Kinds of actions include recording the token type found and its value, if any; replacing one token with another; and counting the number of instances of a token or token type. You write these actions as program fragments in C.

An action can consist of as many statements as are needed. You might want to change the text in some way or print a message noting that the text has been found. So, to recognize the expression Amelia Earhart and to note such recognition, apply the rule:

"Amelia Earhart" printf("found Amelia"); 

To replace lengthy medical terms in a text with their equivalent acronyms, a rule such as the following would work:

Electroencephalogram printf("EEG"); 

To count the lines in a text, you recognize the ends of lines and increment a line counter.

lex uses the standard C escape sequences, including \n for newline. So, to count lines you might have the following syntax, where lineno, like other C variables, is declared in the "Definitions " section.

\n	 lineno++; 

Input is ignored when the C language null statement, a colon ;, is specified. So the following rule causes blanks, tabs, and new-lines to be ignored:

[ \t\n] ; 

The alternation operator | can also be used to indicate that the action for a rule is the action for the next rule. The previous example could have been written with the same result:

" "	| 
\t
\n ;

The scanner stores text that matches an expression in a character array called yytext[]. You can print or manipulate the contents of this array as you like. In fact, lex provides a macro called ECHO that is equivalent to printf ("%s", yytext).

When your action consists of a long C statement, or two or more C statements, you might write it on several lines. To inform lex that the action is for one rule only, enclose the C code in braces.

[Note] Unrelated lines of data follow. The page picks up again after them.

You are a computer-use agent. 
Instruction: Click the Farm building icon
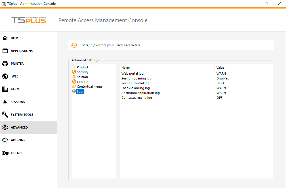tap(5, 89)
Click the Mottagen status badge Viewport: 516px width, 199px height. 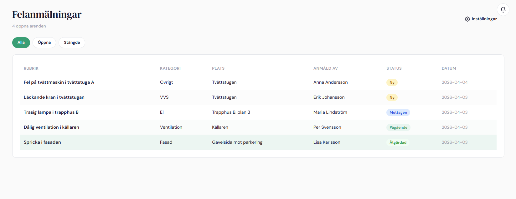(x=398, y=112)
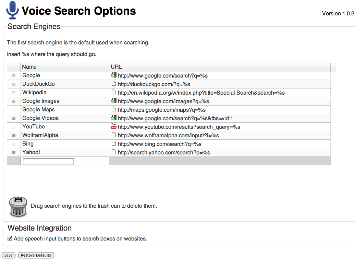This screenshot has height=261, width=355.
Task: Click the page icon next to the Bing URL
Action: coord(113,143)
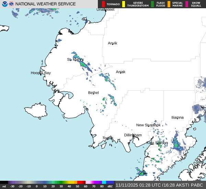Click the St. Mary's label
This screenshot has width=206, height=189.
point(75,59)
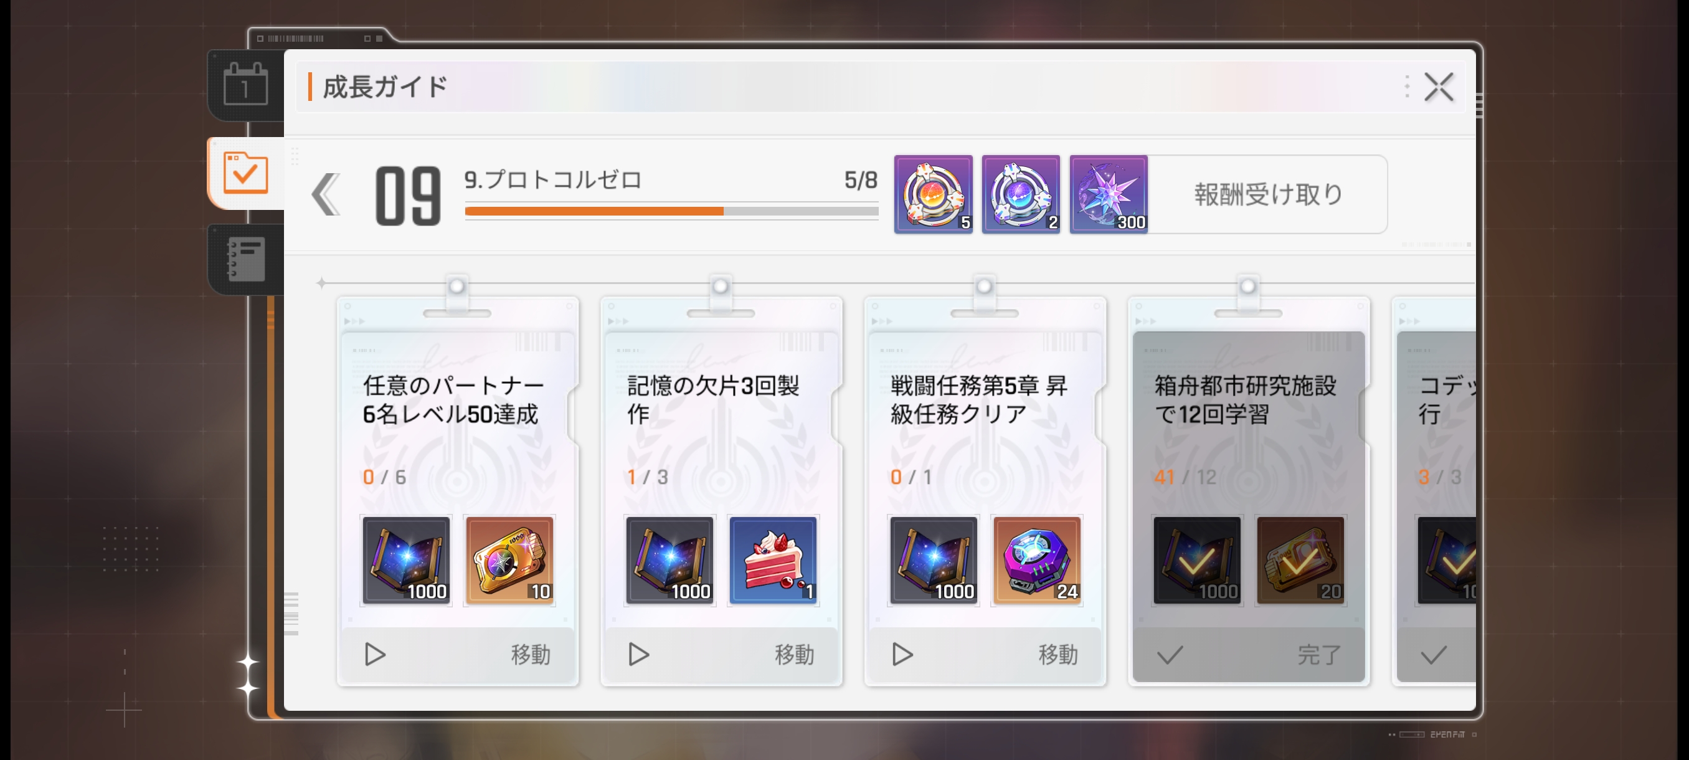This screenshot has height=760, width=1689.
Task: Tap the 完了 checkmark on research mission
Action: click(1248, 654)
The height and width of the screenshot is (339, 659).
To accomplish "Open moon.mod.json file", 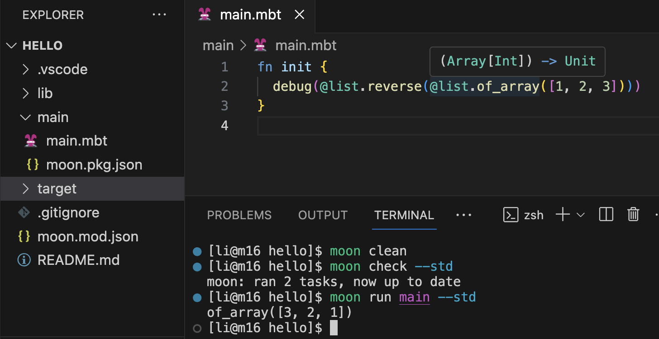I will 87,237.
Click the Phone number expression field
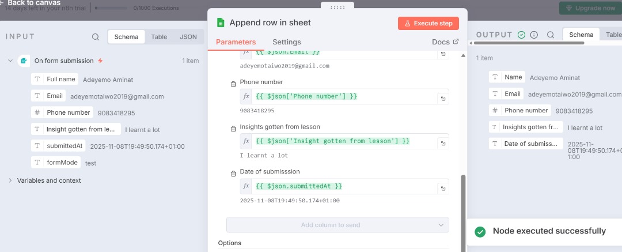Viewport: 622px width, 252px height. tap(344, 96)
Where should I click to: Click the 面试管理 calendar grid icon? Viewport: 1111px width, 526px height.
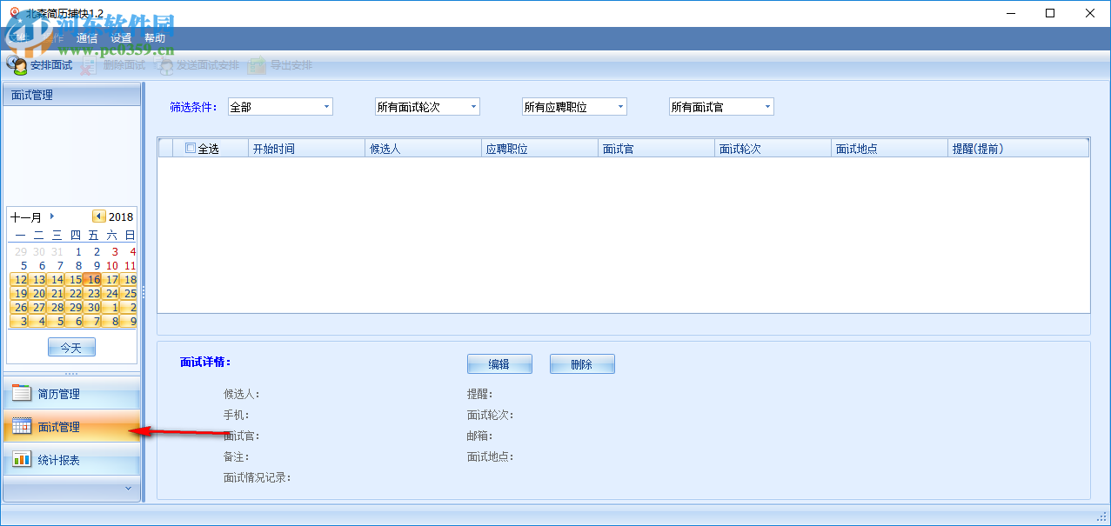[20, 427]
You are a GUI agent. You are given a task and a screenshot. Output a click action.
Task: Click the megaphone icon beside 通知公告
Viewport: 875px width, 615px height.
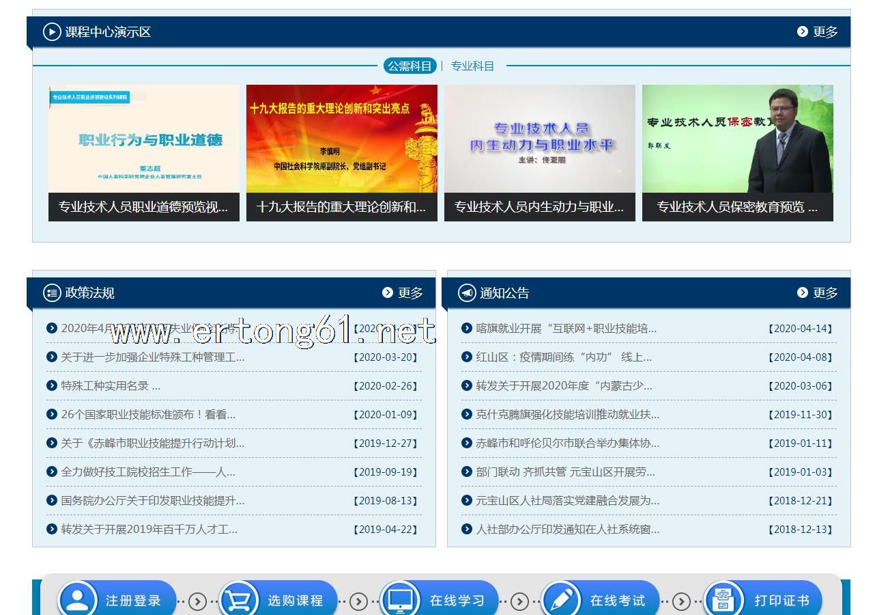coord(467,293)
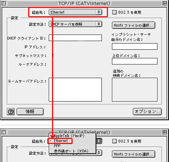The width and height of the screenshot is (169, 162).
Task: Toggle 802.3 checkbox in bottom window
Action: [x=114, y=141]
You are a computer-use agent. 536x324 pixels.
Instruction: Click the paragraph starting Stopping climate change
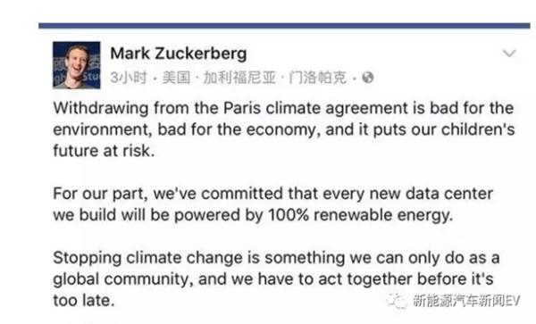coord(276,279)
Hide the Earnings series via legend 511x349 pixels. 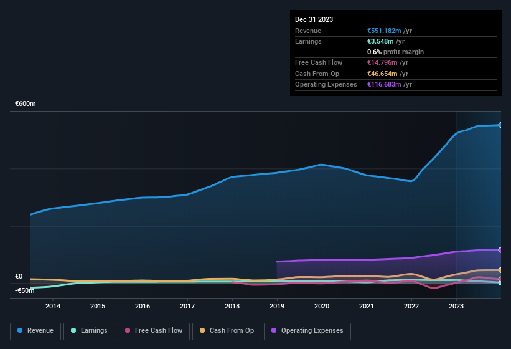click(88, 330)
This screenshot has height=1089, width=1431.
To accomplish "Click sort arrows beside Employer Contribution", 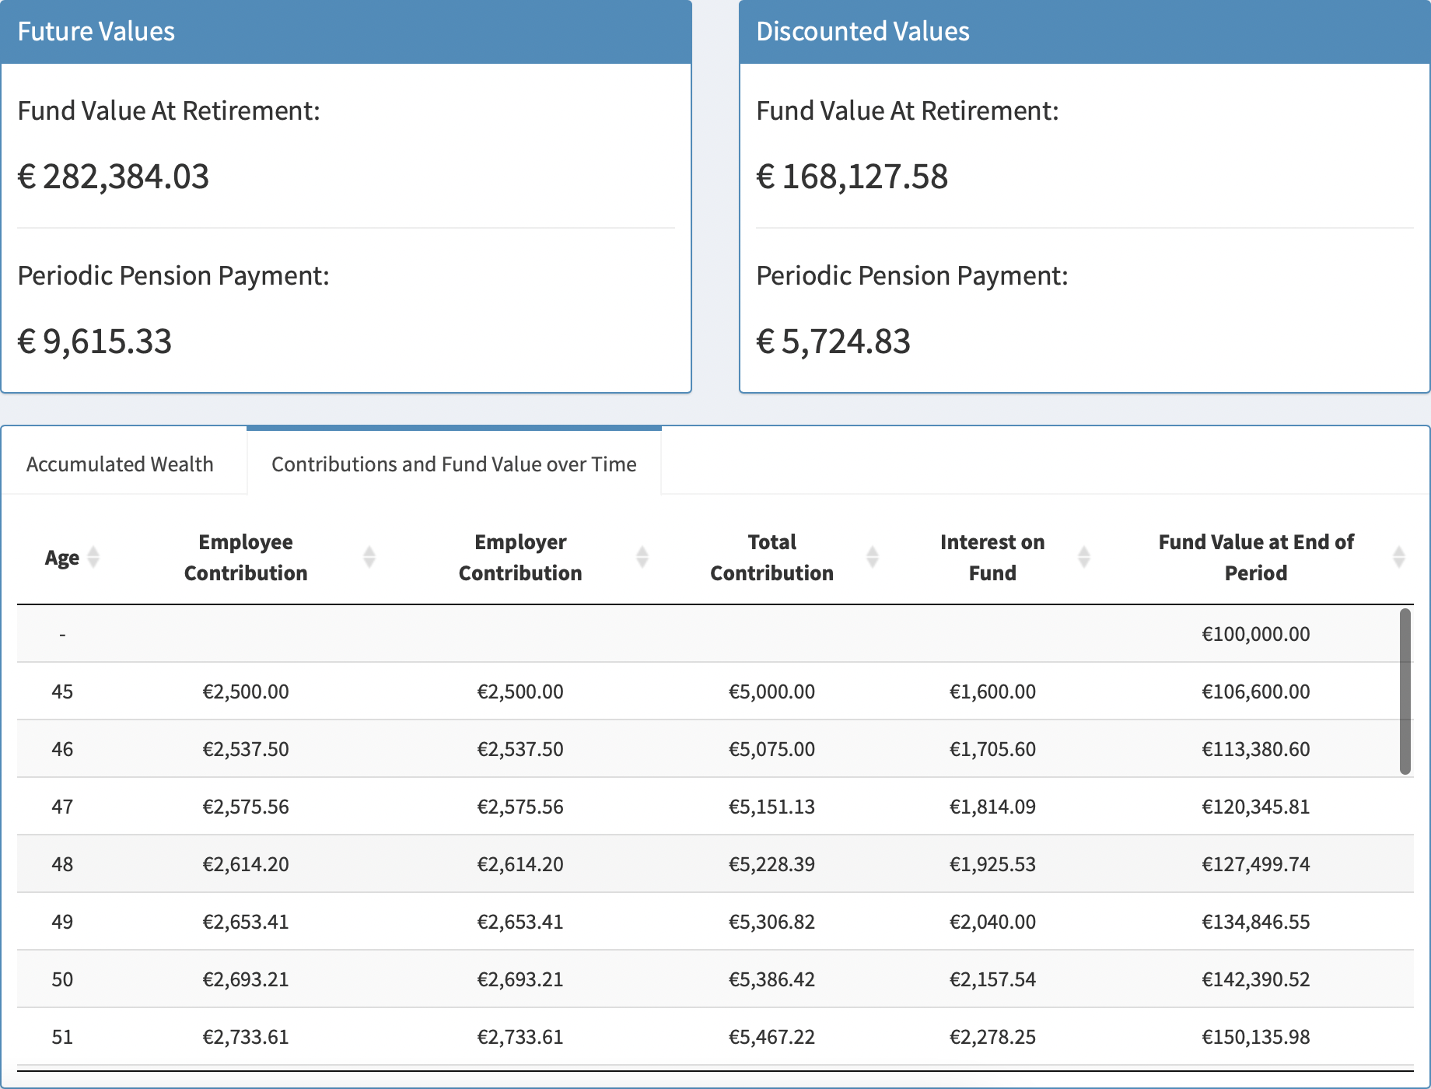I will [642, 557].
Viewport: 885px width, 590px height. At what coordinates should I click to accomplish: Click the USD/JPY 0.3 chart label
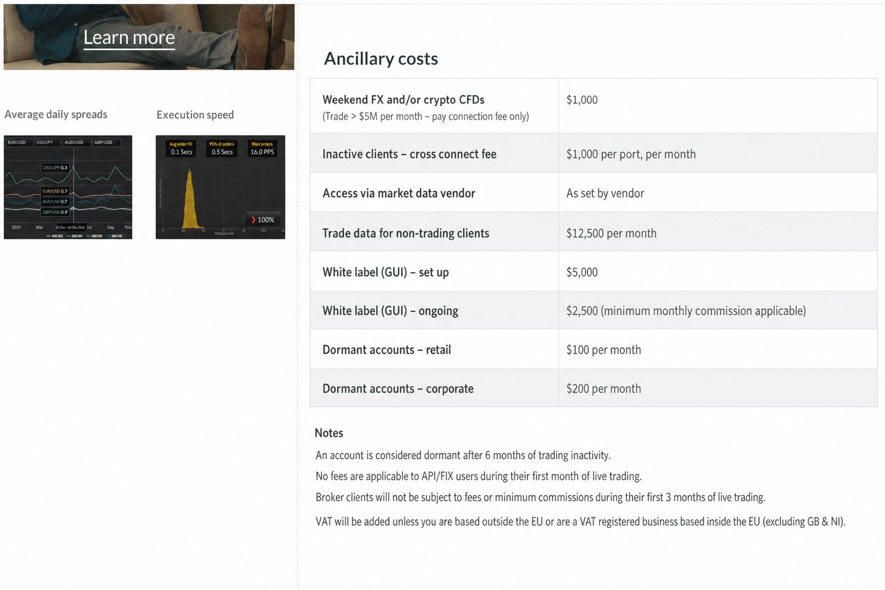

For example, to count the total number of all digit strings in an input text, print the running total of the number of digit strings, and print out each one as soon as it is found, your lex code might be:

\+?[1-9]+						{ digstrngcount++; 
					            	printf("%d",digstrngcount); 
					            	printf("%s", yytext); }

This specification matches digit strings whether or not they are preceded by a plus sign because the ? indicates that the preceding plus sign is optional. In addition, it catches negative digit strings because that portion following the minus sign matches the specification.